Typically, a developer will plan a solar project, get the permits and financing in place, supervise its construction, then sell it to an independent power producer or investment fund once it is complete. That’s how one of the biggest solar developers, Recurrent Energy, operates. It built a portfolio of 20 projects, generating 220 megawatts of solar power, but all have been sold to investment firms after completion.

SunEdison Canada, which has built about a dozen solar farms and has several more in the works, has sold most of its projects at completion, but intends to keep some in the future for its own portfolio.

Some developers, such as Northland Power Inc., hold on to the projects they complete. Northland has 80 MW of operating plants and 50 MW more under construction in Northern Ontario. Other developer-operators include Toronto-based SkyPower, which has several Canadian solar farms but has shifted its development focus overseas, and U.S.-based companies NextEra Energy Resources, Invenergy LLC and Penn Energy Renewables Ltd.

Some companies, such as Canadian Solar Inc., also manufacture the solar panels that are installed at the projects they develop and build. But Canadian Solar sells its Ontario projects upon completion, to operators such as utility TransCanada Corp., investor Concord Green Energy (an arm of real estate developer Concord Pacific), asset management firm BlackRock Inc., or independent power producer BluEarth Renewables Inc.

One of the biggest owners of completed Ontario solar projects is Fiera Axium Infrastructure Inc., a Toronto-based portfolio management firm controlled by Fiera Capital Corp. and Axium Infrastructure Management. It has quietly bought about 280 megawatts of operating solar farms in the province from developers, creating the largest portfolio held by any one company.

Institutional investors like the low-risk, proven solar technology, combined with the predictable income they get from selling the power to the province at a fixed rate. Other institutional investors that have bought Canadian portfolios of solar projects include Firelight Infrastructure Partners and Great Circle Solar Management Corp.
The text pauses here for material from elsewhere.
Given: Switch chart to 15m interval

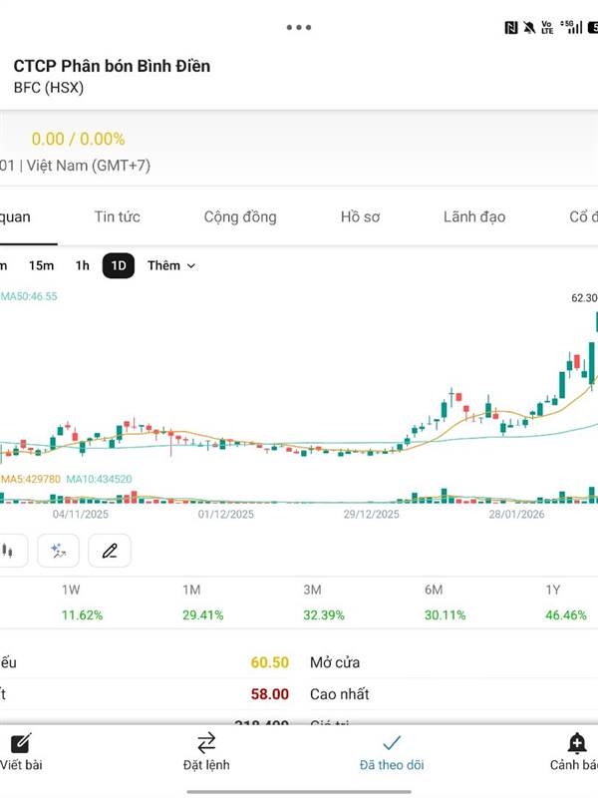Looking at the screenshot, I should click(x=41, y=265).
Among the key players in the solar universe are the companies that actually do the construction work on the solar farms. Specialist solar contractors include RES Canada, ABB (the Canadian branch of the Swiss engineering firm), PCL Construction and HB White Canada Corp.

Dave Chan for The Globe and Mail

Alberta's Sunny Outlook

Ontario has been the centre of utility-scale solar power development in Canada so far, thanks to its incentive programs that pay high prices for solar power.
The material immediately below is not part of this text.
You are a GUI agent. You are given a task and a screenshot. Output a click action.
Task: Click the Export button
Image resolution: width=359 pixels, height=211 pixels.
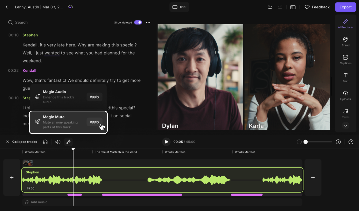point(345,7)

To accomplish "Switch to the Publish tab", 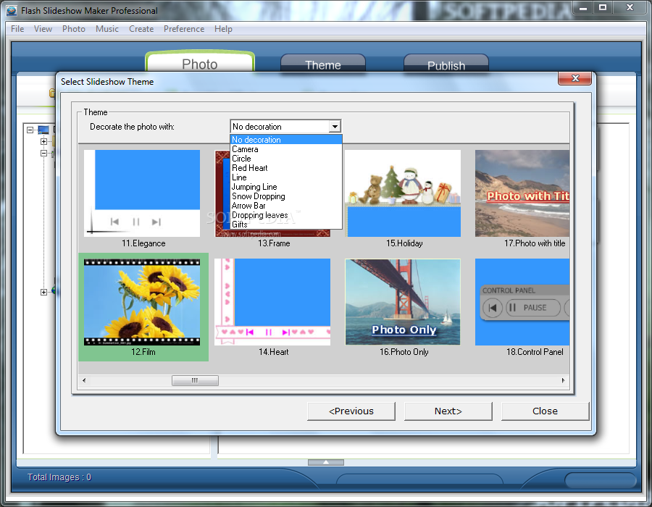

At the moment, there appears to be little interest federally, or among other provincial governments, to encourage large solar farms.

But Alberta – with an aging fleet of coal-powered generation and an expanding population – may be the next province to add some some large-scale solar power. Private power developer GTE Power Corp. has plans for a $30-million, 15-megawatt project on 78 acres of land just outside of Brooks, Alta.

GTE president Ian Rogers says solar can work well in Alberta’s merchant market for electricity, where the supply and demand at any particular time determines the price paid to power producers.

A solar farm will generate its peak power in the middle of the day in the summer, when air conditioning demand is highest, and thus the rates paid to electricity generators top out. That helps to lift the average price received by a solar farm over the course of a year, Mr. Rogers said. At the same time, the cost of solar panels has dropped sharply, so it is now possible to build a solar farm in Alberta that can produce a “decent” investment return, he said.

Indeed, Mr. Rogers said the per-watt capital costs for building his solar farm could work out to less than that of a new natural-gas-fired power plant.